◆ What you should do: Your answer should repeat exactly the lines from the one holding "You are a computer-use agent. 934x657 pixels." through the end of the data, and it should contain no pictures.

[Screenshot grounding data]
──────────────────────────────

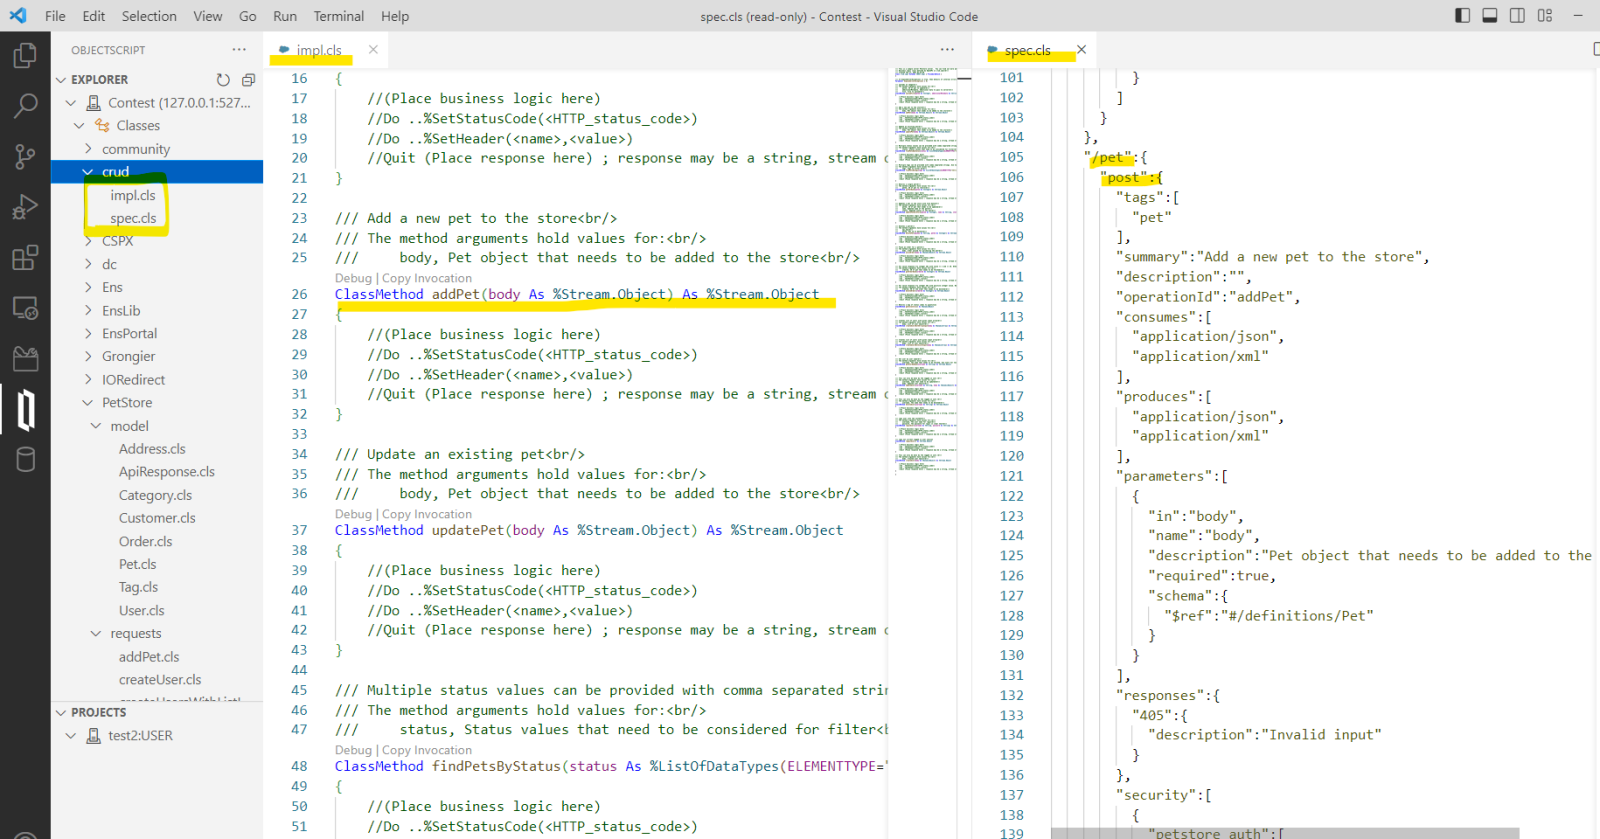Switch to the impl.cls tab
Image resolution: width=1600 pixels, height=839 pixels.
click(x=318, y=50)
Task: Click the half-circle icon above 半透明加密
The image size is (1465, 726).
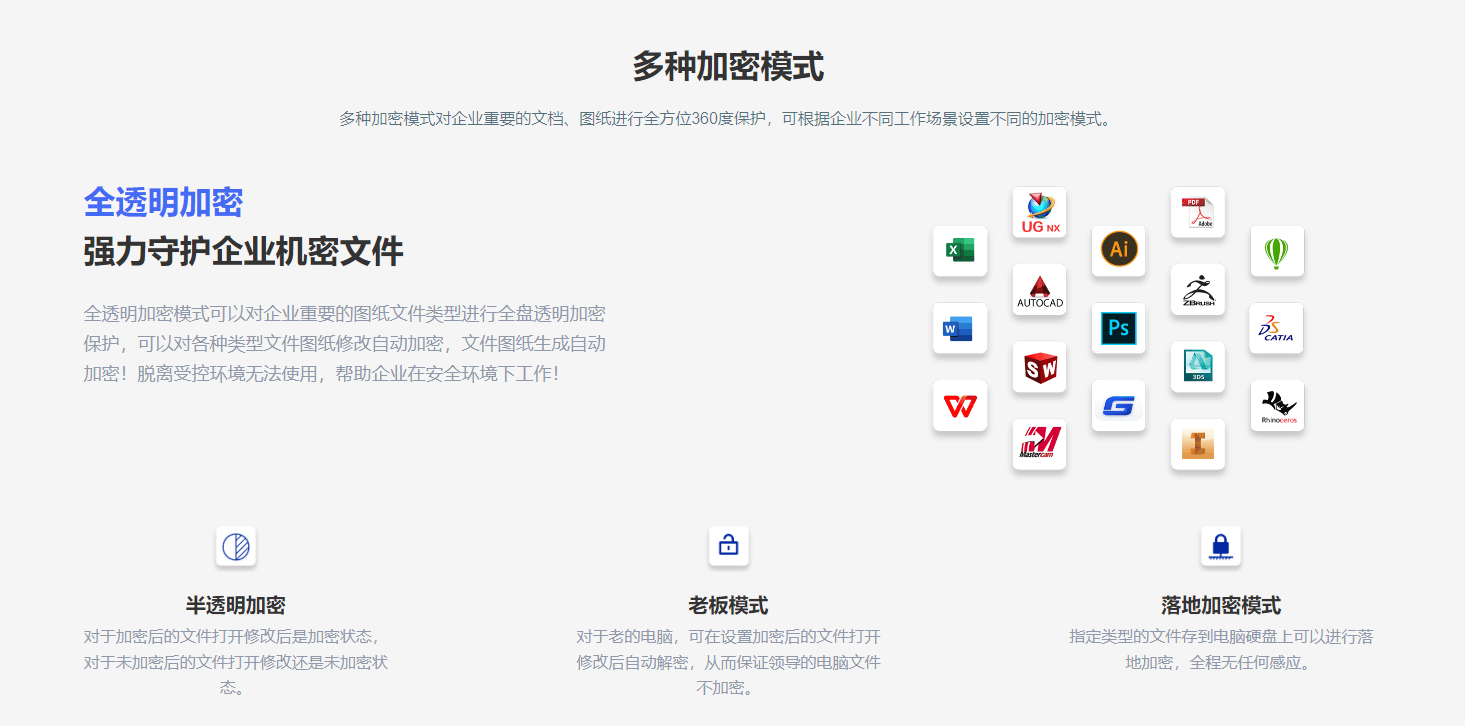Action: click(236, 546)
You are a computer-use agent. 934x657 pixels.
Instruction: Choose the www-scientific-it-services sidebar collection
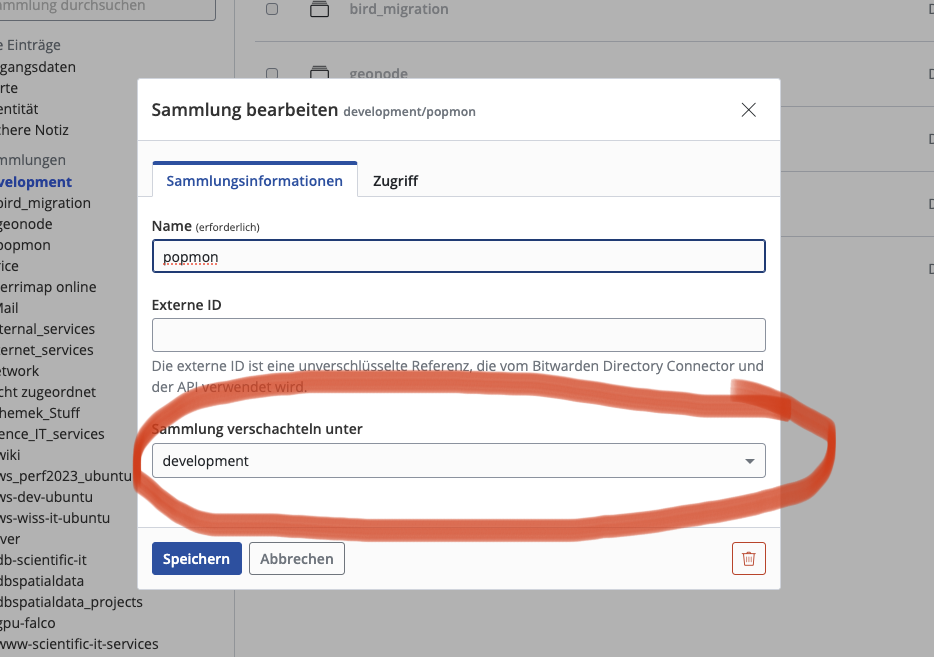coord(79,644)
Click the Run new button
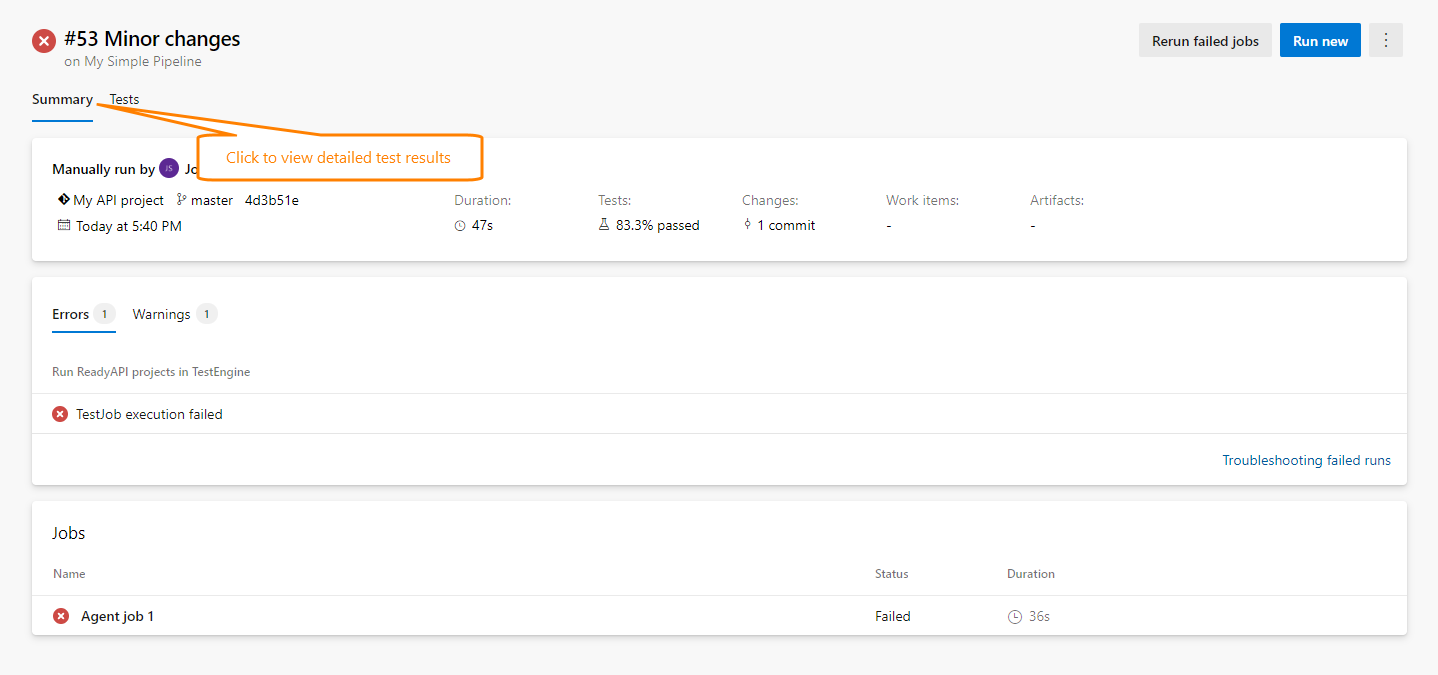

──────────────────────────────

◆ Problem solution:
You are a computer-use agent. 934x657 pixels.
Instruction: Choose the www-scientific-it-services sidebar collection
coord(79,644)
Click the Run new button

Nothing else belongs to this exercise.